» Questions on the material
a) In the article on watching BT TV through an OpenWrt router, list the things the author says OpenWrt gives them control of.
b) Please extend the article on watching BT TV through an OpenWrt router, starting after its final paragraph.

» Excerpt to read
════════════════════

How to watch BT TV with an OpenWrt Router

Alec Brown
4 min readApr 29, 2021

I am writing this article to remember how I solved the issue of allowing my BT Sport channels to be available through my OpenWrt router. If it helps someone else, that is a bonus.

Problem

I have the BT TV Sport service bundled with my PlusNet Fibre Broadband. I used to have my BT master socket next to my main TV, and I used have my PlusNet router plugged straight into the OpenReach ADSL modem, with the TV set top box hanging off that router, and an OpenWrt mesh router to provide wifi coverage throughout my house. It wasn’t pretty but it worked and I knew that if I plugged the set top box into the OpenWrt router, it was not able to connect to the BT TV service. Then we moved house.

In the new house, the BT master socket was mysteriously in one of the bedrooms, and because of the COVID-19 pandemic I was not able to get anyone out to move it to somewhere more sensible.

Target

The way I wanted it to work was for the BT TV to be inside the network connected to the OpenWrt router, the set top box cannot be in the same room as the router so I used home plugs to link the two, but it was essentially a wired connection.

Why did I want this set up? The PlusNet router is alright for basic use, but it has very little customisation. With OpenWrt I have control of DNS,UPnP, VPNs, mesh, guest network, etc., OpenWrt gives me all the control I want and more.

Method

So what is going on? What is my PlusNet router doing that my OpenWrt router isn’t? How does IPTV work?

The answer is that IPTV is usually done via IPv4 UDP multicasting, i.e. the TV signal is streamed over UDP. UDP is usually blocked through router firewalls, however in this case the set top box is telling the PlusNet router to open the correct ports via UPnP. UPnP makes it easy to allow any device in your network to request new holes are opened in your firewall without your knowledge or consent. My OpenWrt router doesn’t do this although it could, however since UPnP is inherently insecure (in my opinion), I don’t, and won’t enable it.

════════════════════

» Entries shown
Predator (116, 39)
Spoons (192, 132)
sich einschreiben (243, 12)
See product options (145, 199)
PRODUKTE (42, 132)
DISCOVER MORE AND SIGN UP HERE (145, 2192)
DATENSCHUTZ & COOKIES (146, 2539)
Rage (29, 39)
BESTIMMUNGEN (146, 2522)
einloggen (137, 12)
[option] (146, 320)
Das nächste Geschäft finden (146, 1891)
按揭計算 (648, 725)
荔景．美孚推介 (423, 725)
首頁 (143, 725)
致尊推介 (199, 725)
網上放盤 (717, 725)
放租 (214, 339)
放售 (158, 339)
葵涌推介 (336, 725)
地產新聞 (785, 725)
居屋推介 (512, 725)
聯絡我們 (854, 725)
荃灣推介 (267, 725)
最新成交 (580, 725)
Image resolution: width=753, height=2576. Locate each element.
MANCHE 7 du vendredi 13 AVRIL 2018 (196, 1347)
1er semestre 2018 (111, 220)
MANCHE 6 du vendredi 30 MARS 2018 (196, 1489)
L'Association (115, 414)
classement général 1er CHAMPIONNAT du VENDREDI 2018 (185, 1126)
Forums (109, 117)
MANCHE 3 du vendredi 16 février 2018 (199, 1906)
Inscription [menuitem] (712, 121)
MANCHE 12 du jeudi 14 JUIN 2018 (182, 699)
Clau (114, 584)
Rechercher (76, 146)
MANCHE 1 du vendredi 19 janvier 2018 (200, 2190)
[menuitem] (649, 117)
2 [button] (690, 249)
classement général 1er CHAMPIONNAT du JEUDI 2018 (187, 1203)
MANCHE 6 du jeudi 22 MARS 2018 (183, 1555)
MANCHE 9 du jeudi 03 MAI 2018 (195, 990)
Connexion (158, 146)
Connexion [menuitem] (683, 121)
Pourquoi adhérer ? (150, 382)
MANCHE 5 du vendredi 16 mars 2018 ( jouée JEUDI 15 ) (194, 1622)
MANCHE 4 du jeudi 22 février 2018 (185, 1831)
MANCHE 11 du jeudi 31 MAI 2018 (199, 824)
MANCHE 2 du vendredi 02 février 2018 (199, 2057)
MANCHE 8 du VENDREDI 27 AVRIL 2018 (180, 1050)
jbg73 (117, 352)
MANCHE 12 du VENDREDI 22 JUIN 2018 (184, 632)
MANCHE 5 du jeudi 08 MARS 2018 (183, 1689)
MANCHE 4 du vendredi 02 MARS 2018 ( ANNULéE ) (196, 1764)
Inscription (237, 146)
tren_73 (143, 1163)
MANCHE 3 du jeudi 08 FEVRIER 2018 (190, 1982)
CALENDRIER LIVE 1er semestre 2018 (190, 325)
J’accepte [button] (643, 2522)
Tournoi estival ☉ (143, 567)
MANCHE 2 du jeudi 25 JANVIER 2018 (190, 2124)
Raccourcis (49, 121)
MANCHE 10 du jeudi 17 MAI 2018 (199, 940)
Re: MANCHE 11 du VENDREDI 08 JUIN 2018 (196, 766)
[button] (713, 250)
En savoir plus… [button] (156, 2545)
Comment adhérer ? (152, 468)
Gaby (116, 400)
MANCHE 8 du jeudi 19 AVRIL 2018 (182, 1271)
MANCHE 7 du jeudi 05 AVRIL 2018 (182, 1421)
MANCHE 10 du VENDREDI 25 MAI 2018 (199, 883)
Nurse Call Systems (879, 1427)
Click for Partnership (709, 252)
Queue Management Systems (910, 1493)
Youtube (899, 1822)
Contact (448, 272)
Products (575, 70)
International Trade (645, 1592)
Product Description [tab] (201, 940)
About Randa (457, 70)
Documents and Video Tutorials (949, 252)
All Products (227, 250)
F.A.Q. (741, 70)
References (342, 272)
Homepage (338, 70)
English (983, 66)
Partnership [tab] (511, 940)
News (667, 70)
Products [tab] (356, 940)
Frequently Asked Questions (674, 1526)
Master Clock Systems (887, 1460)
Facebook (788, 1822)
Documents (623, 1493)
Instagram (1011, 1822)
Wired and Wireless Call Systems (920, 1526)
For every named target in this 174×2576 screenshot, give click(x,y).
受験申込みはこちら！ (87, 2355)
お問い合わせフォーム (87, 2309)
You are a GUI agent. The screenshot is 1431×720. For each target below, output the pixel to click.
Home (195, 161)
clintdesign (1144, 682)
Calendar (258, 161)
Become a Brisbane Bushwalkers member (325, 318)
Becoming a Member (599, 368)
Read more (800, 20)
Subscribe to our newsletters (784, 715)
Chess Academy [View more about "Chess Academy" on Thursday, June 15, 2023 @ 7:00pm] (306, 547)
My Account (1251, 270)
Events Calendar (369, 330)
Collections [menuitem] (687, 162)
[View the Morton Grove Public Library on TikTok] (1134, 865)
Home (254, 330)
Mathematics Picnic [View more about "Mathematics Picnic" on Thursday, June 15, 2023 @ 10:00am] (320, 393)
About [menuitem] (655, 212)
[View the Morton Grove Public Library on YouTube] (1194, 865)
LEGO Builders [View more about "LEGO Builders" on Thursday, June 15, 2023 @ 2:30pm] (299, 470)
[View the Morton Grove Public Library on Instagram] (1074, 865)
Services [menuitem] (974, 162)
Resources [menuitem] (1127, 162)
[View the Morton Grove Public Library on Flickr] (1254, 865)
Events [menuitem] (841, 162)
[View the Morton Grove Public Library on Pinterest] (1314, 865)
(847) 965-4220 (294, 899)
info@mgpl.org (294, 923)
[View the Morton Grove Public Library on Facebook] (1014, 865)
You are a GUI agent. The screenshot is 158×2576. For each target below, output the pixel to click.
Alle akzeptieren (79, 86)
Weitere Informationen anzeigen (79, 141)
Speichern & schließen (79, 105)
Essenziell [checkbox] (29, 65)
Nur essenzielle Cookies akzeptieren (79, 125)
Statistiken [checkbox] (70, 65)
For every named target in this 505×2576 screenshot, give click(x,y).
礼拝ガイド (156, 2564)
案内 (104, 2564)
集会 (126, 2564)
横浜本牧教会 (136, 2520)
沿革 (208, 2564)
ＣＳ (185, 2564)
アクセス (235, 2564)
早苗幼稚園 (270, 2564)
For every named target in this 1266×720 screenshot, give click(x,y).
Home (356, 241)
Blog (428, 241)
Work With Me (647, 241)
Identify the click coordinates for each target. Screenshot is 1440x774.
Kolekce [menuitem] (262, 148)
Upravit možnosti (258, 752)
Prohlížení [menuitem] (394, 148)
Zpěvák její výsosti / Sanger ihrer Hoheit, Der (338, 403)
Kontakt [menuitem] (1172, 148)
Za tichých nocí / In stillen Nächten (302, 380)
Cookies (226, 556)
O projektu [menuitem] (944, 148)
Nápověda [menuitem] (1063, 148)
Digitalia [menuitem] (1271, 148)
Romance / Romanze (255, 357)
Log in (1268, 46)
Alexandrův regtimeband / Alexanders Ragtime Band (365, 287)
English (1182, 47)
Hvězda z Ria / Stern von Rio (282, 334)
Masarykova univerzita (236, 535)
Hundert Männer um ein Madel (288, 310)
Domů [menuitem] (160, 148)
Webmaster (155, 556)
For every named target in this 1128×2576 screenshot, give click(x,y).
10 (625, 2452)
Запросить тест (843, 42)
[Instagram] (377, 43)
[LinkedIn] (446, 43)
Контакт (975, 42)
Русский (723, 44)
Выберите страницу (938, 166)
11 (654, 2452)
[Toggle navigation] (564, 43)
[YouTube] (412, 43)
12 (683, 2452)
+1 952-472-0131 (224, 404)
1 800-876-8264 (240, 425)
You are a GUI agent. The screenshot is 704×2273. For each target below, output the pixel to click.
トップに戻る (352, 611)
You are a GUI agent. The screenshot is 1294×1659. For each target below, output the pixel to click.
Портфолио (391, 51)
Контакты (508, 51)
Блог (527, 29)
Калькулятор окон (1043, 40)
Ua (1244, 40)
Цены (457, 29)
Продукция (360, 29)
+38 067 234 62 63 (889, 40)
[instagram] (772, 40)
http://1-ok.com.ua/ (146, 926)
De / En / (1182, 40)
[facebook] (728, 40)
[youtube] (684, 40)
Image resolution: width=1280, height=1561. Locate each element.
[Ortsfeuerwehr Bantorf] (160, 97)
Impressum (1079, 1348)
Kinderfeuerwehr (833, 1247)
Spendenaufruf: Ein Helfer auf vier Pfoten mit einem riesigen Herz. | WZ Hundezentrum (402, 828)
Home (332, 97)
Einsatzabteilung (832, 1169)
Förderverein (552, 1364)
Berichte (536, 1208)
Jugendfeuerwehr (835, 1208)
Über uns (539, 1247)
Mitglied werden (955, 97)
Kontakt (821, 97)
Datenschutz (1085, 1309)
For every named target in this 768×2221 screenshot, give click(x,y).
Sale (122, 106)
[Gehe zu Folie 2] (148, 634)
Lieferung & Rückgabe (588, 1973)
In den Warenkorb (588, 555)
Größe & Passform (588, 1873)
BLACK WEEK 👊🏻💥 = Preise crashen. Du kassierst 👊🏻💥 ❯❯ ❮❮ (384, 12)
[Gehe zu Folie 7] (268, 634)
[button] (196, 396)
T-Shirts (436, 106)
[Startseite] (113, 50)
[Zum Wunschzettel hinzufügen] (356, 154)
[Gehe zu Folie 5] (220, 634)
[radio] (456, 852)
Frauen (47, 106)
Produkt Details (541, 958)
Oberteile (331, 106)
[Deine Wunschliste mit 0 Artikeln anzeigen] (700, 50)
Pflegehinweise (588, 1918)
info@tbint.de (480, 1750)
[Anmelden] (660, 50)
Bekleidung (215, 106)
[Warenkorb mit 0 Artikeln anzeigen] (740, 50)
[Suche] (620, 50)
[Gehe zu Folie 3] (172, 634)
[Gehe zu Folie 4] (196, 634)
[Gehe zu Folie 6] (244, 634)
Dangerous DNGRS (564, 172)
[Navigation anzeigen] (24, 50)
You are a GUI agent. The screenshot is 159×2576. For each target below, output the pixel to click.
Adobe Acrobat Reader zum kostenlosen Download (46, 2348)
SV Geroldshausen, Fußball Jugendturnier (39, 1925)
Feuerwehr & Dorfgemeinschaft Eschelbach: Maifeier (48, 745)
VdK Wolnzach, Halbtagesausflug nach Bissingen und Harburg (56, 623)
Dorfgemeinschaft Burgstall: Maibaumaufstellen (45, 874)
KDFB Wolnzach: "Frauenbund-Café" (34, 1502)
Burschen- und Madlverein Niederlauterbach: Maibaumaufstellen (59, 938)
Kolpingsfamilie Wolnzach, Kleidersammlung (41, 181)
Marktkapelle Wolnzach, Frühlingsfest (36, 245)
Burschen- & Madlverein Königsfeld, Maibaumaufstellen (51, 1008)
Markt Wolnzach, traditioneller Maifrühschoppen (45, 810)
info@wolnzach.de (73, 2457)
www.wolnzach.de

════════════════════

» Numbered responses
a) DNS, UPnP, VPNs, mesh, guest network

b)
So, what I needed to do is to allow UDP through the firewall, and that is not as simple as a firewall rule, you need an IGMP proxy. I could try to explain what IGMP is but there are plenty good IGMP descriptions out there. All I needed to do was install the OpenWrt igmp proxy package and work out what the source ip addresses were for the multicast traffic to the set top box that make up the TV stream. For that I needed to start a stream with from my set top box through my PlusNet router and then inspect the source of the packets that were streaming to it. So, I connected my set top box and computer to my PlusNet router, and used a packet sniffer, WireShark, to view the packets being routed to my set top box while it was streaming the TV channels (e.g. BT Sport). I switched channels a number of times to work out the IP range I needed to set up. For my BT Sport over PlusNet the answer was the 109.159.247.0/24 range, but other TV services will be different.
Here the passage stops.